Why was she screaming? The fire was wonderful. It felt good… too good. The last vestiges of his suspicion, skepticism, and paranoia surfaced in his mind. Too good to be true. He reached for the sample case and pulled it under them as the fiery blast passed over them in earnest. To give others a chance, he thought, just in case this wasn’t the way to paradise.

A torrent of cold water hit them, first stinging, then numbing as the roar of the shuttle increased to incredible, then diminished as it gained altitude.

Ian, somehow, had put a fire hose on them. He didn’t understand either! Mike caught a glimpse of Ian, at the pad’s edge, in the open cab of the fire truck, aiming the hose manually. He seemed on fire. No, perhaps Ian did understand.

Mike, bemused to be still alive, noted the contrast between the delightfully sharp cold water on one side and the equally sensual burning on the other. He knew he was a mess, but this had felt much, much better than sex had ever been. Nadine’s face was a mask of intense emotion, but otherwise intact.
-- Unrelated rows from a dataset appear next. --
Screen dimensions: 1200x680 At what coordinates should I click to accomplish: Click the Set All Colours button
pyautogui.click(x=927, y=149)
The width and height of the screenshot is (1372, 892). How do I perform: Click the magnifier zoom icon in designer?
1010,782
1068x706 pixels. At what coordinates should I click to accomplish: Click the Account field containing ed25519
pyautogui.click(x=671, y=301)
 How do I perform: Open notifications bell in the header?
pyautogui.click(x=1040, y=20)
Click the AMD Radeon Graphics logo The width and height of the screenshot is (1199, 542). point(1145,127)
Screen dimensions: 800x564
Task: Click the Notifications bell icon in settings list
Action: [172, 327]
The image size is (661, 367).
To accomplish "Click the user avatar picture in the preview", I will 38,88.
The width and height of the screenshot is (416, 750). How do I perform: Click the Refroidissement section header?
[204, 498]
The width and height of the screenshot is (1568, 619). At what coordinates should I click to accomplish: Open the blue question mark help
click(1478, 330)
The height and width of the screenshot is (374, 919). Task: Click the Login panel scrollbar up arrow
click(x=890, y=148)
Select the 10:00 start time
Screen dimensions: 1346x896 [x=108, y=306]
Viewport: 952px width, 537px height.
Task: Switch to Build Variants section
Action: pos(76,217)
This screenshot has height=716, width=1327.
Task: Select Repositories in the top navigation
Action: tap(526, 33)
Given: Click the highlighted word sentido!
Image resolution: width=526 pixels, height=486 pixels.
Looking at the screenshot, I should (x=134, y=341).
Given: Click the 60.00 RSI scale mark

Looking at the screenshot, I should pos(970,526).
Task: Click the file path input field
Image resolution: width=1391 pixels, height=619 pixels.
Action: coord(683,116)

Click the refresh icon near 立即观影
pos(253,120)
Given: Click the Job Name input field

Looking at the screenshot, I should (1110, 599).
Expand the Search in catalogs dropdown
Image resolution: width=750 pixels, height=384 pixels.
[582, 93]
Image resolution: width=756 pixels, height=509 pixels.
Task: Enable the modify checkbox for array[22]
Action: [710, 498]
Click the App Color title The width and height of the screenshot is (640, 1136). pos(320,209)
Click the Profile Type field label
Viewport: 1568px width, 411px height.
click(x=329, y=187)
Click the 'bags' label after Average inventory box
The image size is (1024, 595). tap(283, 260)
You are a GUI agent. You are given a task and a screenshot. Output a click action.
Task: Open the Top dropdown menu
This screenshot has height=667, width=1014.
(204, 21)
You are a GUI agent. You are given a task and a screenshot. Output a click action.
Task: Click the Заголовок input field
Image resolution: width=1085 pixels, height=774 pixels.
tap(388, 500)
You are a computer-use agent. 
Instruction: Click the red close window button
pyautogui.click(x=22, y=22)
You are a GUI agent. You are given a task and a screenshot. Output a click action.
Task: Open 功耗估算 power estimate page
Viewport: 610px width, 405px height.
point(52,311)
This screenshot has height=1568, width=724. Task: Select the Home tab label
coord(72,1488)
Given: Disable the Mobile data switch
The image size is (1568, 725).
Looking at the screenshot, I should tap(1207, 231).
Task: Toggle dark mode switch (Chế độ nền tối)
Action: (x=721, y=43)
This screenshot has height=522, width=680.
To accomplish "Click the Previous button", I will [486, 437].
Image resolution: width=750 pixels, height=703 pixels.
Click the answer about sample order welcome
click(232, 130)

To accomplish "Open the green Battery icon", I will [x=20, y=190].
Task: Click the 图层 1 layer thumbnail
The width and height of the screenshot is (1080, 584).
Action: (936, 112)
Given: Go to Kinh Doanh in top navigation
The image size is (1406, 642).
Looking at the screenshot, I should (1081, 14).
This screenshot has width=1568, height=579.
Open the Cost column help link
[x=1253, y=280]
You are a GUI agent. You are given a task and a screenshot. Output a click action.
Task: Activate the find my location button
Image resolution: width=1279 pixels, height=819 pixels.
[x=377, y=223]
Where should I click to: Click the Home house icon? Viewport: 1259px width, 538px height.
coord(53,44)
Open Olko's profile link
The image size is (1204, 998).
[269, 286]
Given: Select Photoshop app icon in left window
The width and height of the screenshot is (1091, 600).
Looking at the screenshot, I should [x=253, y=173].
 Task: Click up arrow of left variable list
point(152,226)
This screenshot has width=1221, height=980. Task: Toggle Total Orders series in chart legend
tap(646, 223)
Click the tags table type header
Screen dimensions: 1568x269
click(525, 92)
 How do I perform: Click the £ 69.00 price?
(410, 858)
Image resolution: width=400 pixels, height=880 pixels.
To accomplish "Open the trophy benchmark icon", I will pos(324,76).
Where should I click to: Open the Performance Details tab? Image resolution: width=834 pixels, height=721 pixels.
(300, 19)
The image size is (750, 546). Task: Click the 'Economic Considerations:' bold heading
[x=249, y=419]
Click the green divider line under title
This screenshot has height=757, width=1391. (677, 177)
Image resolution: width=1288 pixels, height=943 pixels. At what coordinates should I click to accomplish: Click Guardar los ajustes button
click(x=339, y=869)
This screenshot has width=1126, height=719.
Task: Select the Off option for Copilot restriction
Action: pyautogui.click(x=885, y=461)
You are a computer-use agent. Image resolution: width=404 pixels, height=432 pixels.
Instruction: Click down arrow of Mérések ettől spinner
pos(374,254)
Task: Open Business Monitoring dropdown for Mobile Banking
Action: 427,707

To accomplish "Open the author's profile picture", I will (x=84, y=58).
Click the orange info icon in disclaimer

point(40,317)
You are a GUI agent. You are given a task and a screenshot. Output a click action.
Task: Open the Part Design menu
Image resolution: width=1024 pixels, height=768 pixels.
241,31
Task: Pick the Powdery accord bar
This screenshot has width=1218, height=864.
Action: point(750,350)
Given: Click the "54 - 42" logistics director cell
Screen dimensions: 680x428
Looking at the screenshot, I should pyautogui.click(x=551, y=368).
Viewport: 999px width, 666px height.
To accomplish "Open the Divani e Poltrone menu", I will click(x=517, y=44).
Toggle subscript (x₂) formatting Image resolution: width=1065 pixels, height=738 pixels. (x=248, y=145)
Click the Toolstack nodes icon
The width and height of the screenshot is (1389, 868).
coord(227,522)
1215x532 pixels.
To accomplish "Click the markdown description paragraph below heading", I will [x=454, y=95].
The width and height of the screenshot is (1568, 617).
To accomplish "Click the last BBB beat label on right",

“Murphy’s law,” she gasped.

“Huh?” He stared at her dumbly. If only Ian would turn off the damn water. It was starting to numb him and he wanted more stimulation, he wanted to be consumed, he was delirious.

“I dreamed about getting burned alive for weeks.” Nadine gasped. “But I took the countervirus to see if it works. It works, goddamn it. Mike, this hurts, God it hurts.” Her eyes glazed over; she’d lost consciousness.

“Nadine?” He felt an awful chill of sadness in the midst of his ecstasy. He had wanted to share.

A scream above announced the Yeager’s suicidal dive on the settlement. So it would be over for everyone as well. Pull up! he willed. No problem though; the blast would be the peak experience for which all life was made. There was nothing anyone could do with the rest of their lives that would equal this. No!

But the shuttle’s dive changed pitch. He looked up, surprised to be still conscious, in a kind of blowsy afterglow, with the cold water numbing his body, though even the shivers were pleasant. The shuttle had pulled up for some reason.

Curious. Had Mills changed his mind? There it was, carefully, hesitatingly moving sideways on its tail to the far end of the pad. Landing.

There was another roar in the sky.

Rod, damn him. Rod had disobeyed his orders, broken the quarantine, and come down in another shuttle. They must have taken control of the Yeager through some data link that Mills hadn’t cut.

Commander’s priority override, he remembered. Rod had assumed command. So Mills hadn’t thought of everything. He felt the sample case under him. Not necessary, after all. Rod would have more. The colony was probably saved.

But he just wanted more fire. Why didn’t Ian turn that damn hose off?

Mike was there when Nadine emerged from the Eisenhower’s autodoc. It had her up to normal weight, and Mike, who had emerged from the Yeager’s autodoc three days earlier, felt the effect was spectacular. But the effects of the rocket blast were not entirely gone; her skin was a patchwork of tan and soft pink, and her hair was a golden fuzz. He whistled, and handed her coveralls to her.

“OK on the outside. But, that was close, lover. Damn close. I feel a million years old inside.” She gave him a brief hug, stepped into the one-piece garment, wiggled her feet into its boots, and touched the seals. “You look a little different yourself.”

He smiled crookedly—he’d seen the video of what he looked like when he went in—then saddened. “Ian didn’t make it. I thought I should tell you first.”